### Exercise directions
Filtering the records below, copy only those lines that include the word "left".

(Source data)
● ● ● ●

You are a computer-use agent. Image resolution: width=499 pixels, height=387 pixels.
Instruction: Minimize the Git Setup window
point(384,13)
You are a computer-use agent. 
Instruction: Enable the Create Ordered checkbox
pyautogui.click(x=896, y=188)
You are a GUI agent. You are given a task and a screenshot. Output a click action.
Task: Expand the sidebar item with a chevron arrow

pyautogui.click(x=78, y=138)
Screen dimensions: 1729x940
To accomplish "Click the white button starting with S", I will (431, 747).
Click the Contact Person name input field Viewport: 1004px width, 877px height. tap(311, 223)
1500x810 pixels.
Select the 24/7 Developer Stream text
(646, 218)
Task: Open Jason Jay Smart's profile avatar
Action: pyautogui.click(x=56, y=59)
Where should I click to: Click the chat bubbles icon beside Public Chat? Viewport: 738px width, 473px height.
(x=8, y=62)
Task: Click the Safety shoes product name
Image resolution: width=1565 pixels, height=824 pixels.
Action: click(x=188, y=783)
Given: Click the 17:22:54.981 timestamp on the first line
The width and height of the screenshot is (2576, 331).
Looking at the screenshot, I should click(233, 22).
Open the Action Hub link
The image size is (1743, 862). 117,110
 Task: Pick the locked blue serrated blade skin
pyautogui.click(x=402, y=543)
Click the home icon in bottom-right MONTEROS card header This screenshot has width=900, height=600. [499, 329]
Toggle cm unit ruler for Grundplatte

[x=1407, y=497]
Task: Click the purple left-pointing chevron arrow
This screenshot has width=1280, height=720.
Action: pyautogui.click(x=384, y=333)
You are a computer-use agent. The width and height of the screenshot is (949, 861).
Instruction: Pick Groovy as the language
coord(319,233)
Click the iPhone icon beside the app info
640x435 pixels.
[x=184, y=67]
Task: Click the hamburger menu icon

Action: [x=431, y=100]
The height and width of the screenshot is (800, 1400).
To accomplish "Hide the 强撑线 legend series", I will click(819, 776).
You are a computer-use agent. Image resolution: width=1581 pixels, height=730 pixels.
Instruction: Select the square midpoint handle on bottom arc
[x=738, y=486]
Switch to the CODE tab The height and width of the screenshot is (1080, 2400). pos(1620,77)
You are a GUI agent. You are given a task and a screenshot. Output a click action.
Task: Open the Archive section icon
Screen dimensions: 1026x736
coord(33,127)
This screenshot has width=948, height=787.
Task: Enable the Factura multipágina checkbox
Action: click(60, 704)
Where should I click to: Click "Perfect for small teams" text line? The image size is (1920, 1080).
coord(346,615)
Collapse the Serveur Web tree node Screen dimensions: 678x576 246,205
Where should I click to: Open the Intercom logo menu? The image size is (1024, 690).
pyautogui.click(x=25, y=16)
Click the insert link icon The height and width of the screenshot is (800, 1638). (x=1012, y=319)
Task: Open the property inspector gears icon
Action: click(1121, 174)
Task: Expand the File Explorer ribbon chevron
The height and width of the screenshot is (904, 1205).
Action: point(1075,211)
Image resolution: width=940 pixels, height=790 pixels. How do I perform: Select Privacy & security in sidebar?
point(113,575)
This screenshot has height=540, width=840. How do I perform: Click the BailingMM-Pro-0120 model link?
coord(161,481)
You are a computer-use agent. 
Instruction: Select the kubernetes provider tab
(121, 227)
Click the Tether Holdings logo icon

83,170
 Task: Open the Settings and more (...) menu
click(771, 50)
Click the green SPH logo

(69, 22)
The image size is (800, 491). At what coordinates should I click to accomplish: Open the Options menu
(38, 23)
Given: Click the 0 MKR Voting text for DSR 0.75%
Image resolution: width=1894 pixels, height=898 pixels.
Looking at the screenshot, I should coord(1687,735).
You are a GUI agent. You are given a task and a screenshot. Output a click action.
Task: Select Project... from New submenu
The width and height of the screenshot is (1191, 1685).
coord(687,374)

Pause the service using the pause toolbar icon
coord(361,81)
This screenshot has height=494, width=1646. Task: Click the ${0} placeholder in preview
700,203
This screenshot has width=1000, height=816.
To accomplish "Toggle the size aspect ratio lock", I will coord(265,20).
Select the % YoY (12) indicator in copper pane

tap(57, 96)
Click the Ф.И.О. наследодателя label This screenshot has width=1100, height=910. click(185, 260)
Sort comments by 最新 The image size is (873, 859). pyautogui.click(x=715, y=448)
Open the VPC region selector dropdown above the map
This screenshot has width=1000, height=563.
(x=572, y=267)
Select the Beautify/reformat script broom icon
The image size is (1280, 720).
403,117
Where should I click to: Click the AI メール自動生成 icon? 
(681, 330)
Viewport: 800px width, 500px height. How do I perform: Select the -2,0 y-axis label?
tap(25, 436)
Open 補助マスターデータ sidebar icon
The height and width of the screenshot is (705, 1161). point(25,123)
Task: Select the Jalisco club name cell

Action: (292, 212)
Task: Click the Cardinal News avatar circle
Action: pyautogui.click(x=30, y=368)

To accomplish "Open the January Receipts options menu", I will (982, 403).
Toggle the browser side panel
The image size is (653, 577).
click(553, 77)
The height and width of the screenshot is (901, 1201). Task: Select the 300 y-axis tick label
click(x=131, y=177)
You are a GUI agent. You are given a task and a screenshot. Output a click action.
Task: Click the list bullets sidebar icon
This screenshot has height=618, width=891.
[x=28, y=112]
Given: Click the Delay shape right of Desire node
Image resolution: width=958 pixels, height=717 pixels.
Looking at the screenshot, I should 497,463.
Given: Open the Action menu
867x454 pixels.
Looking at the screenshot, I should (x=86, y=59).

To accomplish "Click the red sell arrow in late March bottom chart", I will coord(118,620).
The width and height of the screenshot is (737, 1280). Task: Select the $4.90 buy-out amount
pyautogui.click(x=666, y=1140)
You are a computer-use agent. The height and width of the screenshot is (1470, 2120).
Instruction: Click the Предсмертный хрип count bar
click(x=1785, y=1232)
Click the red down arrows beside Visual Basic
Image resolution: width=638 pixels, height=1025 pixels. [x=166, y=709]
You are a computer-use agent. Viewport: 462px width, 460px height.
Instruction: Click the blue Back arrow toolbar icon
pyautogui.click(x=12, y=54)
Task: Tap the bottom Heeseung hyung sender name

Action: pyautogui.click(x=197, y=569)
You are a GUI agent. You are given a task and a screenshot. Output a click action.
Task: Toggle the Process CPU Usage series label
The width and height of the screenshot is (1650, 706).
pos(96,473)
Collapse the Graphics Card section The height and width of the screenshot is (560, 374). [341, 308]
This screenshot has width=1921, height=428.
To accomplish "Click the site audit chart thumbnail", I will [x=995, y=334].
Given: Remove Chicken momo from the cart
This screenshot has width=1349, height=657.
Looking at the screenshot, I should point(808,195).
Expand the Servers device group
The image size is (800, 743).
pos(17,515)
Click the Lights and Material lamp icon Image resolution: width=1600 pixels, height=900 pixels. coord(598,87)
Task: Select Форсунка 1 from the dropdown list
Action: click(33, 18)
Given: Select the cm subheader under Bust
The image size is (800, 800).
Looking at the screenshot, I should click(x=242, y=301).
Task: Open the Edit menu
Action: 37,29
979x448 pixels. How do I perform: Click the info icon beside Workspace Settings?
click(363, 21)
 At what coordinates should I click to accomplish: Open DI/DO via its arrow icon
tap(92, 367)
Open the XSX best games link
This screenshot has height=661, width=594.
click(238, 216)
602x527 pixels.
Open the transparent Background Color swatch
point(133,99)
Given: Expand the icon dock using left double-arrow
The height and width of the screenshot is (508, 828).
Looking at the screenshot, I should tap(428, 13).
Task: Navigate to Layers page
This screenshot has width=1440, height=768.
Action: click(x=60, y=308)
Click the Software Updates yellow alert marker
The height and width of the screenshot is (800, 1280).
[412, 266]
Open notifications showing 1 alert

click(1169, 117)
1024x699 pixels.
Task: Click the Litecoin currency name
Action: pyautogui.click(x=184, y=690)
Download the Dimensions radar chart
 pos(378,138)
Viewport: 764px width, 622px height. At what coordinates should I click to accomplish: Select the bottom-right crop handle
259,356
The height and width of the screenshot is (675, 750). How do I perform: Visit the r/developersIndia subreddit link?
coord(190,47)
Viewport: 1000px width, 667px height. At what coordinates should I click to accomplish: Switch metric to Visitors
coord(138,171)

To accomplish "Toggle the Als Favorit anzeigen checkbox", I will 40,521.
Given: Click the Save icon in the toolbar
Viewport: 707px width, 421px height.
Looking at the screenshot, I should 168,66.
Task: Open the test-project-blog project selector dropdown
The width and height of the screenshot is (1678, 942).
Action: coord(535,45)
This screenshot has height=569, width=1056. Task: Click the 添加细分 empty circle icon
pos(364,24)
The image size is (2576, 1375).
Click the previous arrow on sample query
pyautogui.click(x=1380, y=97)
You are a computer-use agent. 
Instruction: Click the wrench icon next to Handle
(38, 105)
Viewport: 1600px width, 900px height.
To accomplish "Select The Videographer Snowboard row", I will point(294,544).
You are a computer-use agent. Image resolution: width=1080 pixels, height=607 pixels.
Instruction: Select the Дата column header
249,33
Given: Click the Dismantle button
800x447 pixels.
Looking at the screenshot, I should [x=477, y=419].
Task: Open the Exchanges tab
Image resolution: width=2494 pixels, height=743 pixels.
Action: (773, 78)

● ● ● ●

### Worked solution
Task: Click the purple left-pointing chevron arrow
Given: Expand the icon dock using left double-arrow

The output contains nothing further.